AAT protocols also differ in respect to whether they direct attention to the contingency between the training stimuli and the approach/avoidance responses. In the present research, group membership was the relevant stimulus feature for the approach-avoidance training which became irrelevant only for the test task. In other AAT studies, in contrast, participants were often trained to approach/avoid stimuli without directing attention to the contingency with specific stimulus features. For example, participants in the alcohol-avoid study of Sharbanee et al. (2014) responded to the orientation (landscape vs. portrait) of alcohol-related pictures and not to whether the picture showed an alcoholic beverage. Hence, the relationship between the stimulus feature of interest for the training (here: alcohol) and the contingent AA response was not disclosed to the participant, which could have affected stimulus-action learning. From what is known about association formation, however, directing less attention to the relationship between a stimulus feature and its contingent response suppresses, rather than promotes, associative learning in humans (for a review see Le Pelley et al., 2016). In fact, Van Dessel and colleagues obtained AAT effects only when participants were aware of the trained stimulus-action contingencies (Van Dessel et al., 2016; Van Dessel et al., 2016b). Hence, it is not plausible that the use of a direct feature training task in the present research has inhibited the formation of stimulus-response associations.

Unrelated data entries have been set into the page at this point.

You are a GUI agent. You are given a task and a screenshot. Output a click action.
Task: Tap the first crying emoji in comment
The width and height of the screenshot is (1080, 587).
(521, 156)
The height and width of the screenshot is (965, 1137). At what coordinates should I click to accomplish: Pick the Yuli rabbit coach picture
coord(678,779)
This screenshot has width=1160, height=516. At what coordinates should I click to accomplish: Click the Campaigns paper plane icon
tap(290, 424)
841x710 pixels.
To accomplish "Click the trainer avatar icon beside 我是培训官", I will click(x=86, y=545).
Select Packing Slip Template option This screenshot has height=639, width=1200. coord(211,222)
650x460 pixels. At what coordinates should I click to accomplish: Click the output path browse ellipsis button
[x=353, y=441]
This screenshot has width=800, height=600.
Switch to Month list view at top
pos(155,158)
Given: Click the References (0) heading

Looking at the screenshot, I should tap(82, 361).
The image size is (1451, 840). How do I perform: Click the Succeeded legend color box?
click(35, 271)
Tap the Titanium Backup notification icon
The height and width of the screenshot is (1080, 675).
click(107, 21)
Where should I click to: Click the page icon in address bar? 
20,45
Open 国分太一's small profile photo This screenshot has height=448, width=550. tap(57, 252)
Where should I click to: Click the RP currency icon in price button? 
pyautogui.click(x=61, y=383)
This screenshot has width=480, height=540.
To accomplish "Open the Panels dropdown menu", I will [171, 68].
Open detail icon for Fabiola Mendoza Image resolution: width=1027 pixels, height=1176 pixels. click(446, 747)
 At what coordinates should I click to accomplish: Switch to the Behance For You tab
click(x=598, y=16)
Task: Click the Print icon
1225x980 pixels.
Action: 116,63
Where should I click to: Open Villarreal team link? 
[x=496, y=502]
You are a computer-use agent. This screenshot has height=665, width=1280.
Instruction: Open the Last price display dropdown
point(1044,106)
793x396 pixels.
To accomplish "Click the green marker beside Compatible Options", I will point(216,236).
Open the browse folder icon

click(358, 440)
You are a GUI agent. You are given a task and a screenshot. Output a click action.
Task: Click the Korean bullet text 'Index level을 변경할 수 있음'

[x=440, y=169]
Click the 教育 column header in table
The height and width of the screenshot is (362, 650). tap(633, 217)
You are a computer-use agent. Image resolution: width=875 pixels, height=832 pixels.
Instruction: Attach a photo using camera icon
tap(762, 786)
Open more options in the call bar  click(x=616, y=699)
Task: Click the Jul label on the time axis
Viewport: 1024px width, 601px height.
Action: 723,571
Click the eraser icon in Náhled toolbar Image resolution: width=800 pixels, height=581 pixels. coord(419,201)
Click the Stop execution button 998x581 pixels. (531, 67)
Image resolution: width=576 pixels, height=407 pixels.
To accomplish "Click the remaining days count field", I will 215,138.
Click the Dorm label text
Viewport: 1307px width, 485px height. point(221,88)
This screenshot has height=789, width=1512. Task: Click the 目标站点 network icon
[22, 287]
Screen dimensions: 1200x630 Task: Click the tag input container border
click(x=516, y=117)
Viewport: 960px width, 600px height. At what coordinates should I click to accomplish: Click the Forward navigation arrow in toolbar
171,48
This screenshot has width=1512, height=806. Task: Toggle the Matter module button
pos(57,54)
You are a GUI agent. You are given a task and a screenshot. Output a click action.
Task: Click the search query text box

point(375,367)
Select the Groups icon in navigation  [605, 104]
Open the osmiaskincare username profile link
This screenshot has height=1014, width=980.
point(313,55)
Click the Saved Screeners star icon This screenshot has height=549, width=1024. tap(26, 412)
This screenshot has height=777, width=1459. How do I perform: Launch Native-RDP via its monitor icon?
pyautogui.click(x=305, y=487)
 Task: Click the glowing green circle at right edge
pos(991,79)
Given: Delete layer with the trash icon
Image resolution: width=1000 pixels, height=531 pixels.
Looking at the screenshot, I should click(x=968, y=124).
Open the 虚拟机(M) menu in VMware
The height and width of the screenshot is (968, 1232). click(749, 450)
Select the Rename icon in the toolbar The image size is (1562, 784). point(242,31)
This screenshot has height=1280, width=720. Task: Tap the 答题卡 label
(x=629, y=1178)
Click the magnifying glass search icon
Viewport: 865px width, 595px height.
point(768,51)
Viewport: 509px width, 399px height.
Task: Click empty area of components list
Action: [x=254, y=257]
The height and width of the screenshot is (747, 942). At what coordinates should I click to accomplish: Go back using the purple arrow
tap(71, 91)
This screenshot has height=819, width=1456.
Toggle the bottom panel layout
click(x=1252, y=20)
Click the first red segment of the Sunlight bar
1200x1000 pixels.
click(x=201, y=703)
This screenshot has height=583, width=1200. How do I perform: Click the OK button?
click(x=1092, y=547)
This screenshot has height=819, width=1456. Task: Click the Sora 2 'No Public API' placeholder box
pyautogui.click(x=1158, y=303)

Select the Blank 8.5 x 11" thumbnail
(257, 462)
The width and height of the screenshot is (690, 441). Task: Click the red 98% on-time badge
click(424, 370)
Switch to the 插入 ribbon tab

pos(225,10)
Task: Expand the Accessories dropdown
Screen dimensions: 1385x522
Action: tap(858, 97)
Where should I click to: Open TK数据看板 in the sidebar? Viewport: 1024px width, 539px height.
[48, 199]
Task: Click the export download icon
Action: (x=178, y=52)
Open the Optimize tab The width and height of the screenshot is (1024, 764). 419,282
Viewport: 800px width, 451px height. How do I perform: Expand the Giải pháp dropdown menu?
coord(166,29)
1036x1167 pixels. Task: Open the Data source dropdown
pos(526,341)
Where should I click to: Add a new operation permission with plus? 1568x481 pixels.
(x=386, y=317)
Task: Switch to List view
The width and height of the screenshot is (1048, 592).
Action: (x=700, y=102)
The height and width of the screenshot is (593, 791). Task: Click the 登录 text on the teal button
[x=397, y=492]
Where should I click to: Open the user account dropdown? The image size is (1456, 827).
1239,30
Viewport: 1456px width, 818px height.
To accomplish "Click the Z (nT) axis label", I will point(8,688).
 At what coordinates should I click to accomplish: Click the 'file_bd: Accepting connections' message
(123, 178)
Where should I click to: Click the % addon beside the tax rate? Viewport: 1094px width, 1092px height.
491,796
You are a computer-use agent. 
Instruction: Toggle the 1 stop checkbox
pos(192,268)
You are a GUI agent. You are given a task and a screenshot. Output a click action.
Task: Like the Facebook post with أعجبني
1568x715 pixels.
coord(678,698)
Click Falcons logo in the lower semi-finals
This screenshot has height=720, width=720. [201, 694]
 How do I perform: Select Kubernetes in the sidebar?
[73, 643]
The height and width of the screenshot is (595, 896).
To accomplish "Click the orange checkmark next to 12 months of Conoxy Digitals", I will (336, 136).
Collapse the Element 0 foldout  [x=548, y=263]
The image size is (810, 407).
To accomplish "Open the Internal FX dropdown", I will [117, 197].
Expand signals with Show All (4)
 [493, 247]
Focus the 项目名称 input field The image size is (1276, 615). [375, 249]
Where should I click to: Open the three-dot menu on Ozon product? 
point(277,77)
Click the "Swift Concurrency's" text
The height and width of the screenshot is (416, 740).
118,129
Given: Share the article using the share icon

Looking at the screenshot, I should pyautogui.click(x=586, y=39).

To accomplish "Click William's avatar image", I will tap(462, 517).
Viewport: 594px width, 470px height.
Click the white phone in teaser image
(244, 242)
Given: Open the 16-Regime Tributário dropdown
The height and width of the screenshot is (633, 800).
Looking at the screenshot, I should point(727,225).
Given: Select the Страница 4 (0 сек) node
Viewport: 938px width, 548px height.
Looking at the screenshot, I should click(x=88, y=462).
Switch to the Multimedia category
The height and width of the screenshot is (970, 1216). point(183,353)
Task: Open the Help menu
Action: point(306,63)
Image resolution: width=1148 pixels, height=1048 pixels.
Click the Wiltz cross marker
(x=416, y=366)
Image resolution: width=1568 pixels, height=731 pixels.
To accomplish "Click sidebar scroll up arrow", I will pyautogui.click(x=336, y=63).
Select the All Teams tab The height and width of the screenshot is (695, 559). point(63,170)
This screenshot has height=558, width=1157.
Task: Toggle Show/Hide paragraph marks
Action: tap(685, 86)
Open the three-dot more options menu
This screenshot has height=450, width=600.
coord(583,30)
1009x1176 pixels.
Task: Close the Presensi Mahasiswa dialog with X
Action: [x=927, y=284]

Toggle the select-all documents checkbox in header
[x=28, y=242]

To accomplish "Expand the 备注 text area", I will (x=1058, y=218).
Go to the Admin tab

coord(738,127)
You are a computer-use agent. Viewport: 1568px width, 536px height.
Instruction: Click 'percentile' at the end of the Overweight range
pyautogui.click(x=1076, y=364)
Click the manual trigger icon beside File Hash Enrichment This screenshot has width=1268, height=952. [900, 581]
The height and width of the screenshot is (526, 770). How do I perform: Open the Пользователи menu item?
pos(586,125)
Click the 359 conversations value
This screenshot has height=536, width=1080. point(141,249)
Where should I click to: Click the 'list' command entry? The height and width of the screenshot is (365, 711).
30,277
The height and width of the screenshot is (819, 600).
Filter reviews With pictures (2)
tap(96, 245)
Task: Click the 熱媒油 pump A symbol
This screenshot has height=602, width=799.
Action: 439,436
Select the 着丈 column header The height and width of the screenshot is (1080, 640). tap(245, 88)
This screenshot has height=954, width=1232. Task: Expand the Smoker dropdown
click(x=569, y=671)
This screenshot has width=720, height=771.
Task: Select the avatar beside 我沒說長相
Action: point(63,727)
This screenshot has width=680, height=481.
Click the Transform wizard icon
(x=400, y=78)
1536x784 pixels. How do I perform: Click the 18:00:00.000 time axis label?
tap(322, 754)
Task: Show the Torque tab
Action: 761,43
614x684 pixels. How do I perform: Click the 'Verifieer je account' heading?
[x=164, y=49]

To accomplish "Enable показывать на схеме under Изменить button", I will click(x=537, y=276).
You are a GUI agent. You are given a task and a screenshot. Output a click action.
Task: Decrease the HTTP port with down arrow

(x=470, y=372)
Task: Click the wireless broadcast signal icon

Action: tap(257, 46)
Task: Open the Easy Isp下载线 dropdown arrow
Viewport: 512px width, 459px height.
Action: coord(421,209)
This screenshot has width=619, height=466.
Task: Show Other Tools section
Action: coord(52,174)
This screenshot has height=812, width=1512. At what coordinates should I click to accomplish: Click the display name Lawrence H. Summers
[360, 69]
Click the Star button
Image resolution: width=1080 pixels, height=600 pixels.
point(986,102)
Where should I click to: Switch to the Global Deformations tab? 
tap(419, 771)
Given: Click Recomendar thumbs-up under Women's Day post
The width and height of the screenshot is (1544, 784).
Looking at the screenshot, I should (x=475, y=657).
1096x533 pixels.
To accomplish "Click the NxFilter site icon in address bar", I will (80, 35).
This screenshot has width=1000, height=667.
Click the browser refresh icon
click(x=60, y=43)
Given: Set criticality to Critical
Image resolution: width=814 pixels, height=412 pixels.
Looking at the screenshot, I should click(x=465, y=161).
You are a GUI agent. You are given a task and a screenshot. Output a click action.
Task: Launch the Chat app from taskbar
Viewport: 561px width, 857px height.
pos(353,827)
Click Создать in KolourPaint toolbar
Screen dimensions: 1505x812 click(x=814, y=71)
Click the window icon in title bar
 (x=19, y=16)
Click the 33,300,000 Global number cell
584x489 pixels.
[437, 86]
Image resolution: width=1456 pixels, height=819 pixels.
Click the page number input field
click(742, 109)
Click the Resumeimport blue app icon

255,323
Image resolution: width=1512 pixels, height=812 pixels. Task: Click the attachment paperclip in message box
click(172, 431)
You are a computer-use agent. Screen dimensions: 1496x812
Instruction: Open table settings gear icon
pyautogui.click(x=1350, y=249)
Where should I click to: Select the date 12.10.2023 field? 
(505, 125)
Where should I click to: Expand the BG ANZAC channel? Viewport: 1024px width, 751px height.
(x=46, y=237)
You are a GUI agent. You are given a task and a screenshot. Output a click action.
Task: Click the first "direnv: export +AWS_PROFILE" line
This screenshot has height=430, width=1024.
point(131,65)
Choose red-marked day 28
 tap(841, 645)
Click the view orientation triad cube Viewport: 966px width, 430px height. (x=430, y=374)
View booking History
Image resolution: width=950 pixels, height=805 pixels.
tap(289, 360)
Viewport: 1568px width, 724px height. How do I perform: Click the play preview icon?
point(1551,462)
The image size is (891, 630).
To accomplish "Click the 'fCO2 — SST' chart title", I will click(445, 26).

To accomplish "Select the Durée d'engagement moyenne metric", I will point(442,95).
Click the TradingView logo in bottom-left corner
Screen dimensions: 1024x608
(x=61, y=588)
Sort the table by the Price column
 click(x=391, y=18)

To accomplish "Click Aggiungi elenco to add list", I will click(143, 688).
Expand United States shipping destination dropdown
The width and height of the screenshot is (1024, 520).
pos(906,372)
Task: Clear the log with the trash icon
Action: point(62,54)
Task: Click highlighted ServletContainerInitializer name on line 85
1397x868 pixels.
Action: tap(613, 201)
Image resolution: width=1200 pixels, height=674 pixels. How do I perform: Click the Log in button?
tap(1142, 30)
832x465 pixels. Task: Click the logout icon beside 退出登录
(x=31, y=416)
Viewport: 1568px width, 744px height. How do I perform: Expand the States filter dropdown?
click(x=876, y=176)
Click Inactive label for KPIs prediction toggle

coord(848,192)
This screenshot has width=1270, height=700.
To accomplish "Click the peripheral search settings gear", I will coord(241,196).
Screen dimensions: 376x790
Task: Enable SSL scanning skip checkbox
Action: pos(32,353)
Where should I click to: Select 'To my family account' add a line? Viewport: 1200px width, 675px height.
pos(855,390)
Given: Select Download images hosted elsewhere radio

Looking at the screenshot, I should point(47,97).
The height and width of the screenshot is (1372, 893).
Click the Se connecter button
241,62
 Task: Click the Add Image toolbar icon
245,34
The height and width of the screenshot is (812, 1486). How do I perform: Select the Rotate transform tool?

To sum up, the present research demonstrates that, after a web-based training to approach and avoid members of two fictitious social groups, samples from the general population learned to associate the social group members with AA- related action goals and not with the motoric action in the service of the goal. A transfer on the goal, but not on the motor level, is in line with inferential accounts of AAT effect and challenging to associative accounts. Furthermore, a transfer on a relatively abstract AA goal level supports claims that AAT procedures could be used for a modification of AA-related behaviour that is different from the trained behaviour in the laboratory.